Since we won't get it for free via #61642, is would be good to add a Polars engine manually, so pandas users can benefit from state-of-the-art speed while readings CSVs.
@pandas-dev/pandas-core any objection?
Comment From: mroeschke
- How does it compare performance wise to the PyArrow csv parser?
- Compared to the PyArrow csv reader, I'm less eager to add a Polars engine since it already has a
to_pandas
method and pandasread_csv
doesn't have a use for the intermediate Polars data structures unlike PyArrow (i.e.ArrowExtensionArray
usingpyarrow.ChunkedArray
s whendtype_backend="pyarrow"
)
Comment From: datapythonista
- Last time I checked it took one third of the time compared to pandas with PyArrow
- Not sure I understand what's the problem. Polars will return a Polars dataframe that will be converted to a pandas dataframe backed by ArrowExtensionArray and PyArrow, no? Do you mind expanding on what's the issue?
Comment From: jbrockmendel
No objection in principle.
I am curious if we can learn from what they've done to improve our engine.
Would the implementation be roughly return pl.read_csv(...).to_pandas()
or would the kwargs/outputs need some massaging like with the pyarrow engine?
Will the tests Just Work with this engine or will they need a bunch of if engine == "polars": ...
tweaks?
Comment From: datapythonista
I didn't check the mapping of all parameters in detail, but I'd use the lazy version with at least a .select()
and a .filter()
to support column pruning and predicate pushdown. So, not a single liner, but my expectation is that it's a simple wrapper.
I'm hoping tests will pass. I guess not all kwargs may be supported as with pyarrow, so maybe something custom is needed.
Comment From: datapythonista
I am curious if we can learn from what they've done to improve our engine.
I checked some time ago and wrote about some of my findings in this blog post. It also contains benchmarks of different CSV readers: https://datapythonista.me/blog/how-fast-can-we-process-a-csv-file
I can tell you that Ritchie spent a huge amount of time optimizing the Polars reader. But if you have time and interest, improving our C engine sounds great.
Comment From: mroeschke
Do you mind expanding on what's the issue?
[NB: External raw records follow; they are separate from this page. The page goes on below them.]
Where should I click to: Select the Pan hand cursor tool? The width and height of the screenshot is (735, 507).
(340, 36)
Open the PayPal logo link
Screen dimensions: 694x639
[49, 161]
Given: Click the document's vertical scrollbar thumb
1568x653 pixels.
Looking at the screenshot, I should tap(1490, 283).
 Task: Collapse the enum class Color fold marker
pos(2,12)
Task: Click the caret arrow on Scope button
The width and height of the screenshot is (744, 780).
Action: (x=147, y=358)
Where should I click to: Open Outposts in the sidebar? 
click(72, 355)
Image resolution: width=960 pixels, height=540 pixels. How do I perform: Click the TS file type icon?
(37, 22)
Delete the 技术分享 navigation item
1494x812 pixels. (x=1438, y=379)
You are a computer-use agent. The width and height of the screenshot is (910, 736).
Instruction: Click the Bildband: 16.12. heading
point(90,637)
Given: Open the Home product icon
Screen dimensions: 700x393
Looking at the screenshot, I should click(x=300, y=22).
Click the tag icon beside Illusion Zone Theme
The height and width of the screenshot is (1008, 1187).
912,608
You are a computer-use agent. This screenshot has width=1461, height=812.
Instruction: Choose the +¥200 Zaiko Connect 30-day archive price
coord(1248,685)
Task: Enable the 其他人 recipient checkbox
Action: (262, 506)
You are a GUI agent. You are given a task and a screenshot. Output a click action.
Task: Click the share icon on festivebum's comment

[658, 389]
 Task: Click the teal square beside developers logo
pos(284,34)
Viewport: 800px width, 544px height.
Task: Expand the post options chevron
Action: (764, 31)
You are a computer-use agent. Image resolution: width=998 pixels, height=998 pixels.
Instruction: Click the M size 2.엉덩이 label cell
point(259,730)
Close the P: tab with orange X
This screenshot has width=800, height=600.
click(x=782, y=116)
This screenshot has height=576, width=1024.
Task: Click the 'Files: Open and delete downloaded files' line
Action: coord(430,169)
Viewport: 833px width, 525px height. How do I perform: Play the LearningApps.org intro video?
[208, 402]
More just that, as @jbrockmendel mentioned, would pd.read_csv(..., engine="polars")
just be syntatic sugar for pl.read_csv(...).to_pandas()
correct?
While at least with pd.read_csv(..., engine="pyarrow", dtype_backend="pyarrow")
, it's not just syntatic sugar as we're still holding/using PyArrow objects after the reading of the CSV. i.e. there is more "use" for PyArrow here.
EDIT: I see that you mentioned in https://github.com/pandas-dev/pandas/issues/61813#issuecomment-3049520253 it might not just a be a 1 liner but fitting the right lazy APIs to our read_csv
signature, so I would be a bit more positive including this now as there's more "art" than just being a pl.read_csv(...).to_pandas()
passthrough
Comment From: jbrockmendel
I read the blog post and got curious about when engine="python" is necessary. Patching read_csv to change engine in {"python", "python-fwf"}
to "c" breaks 26 I applied the patch incorrectly. Will update with correct number tests. 10 of those are about on_bad_line being callable. The rest need a closer look but tentatively look like they are about string inference. It may be feasible to just get rid of the python engine. 112 tests. on_bad_lines being callable, regex separators, skipfooter support are the main ones.
Next up, patching to always use the pyarrow engine and see if it breaks the world. 3137 failures. Looks like mostly about unsupported keywords like low_memory, thousands.
Comment From: WillAyd
Nice blog post. Those are some impressive benchmarks on the polars side.
Do you think it matters at all that polars uses string views for storage whereas we are going to default to large strings? I think that gets doubly confusing when you try to mix the pyarrow backend with the polars engine, as I'm unsure what data type a user would expect in that case (probably string_view?)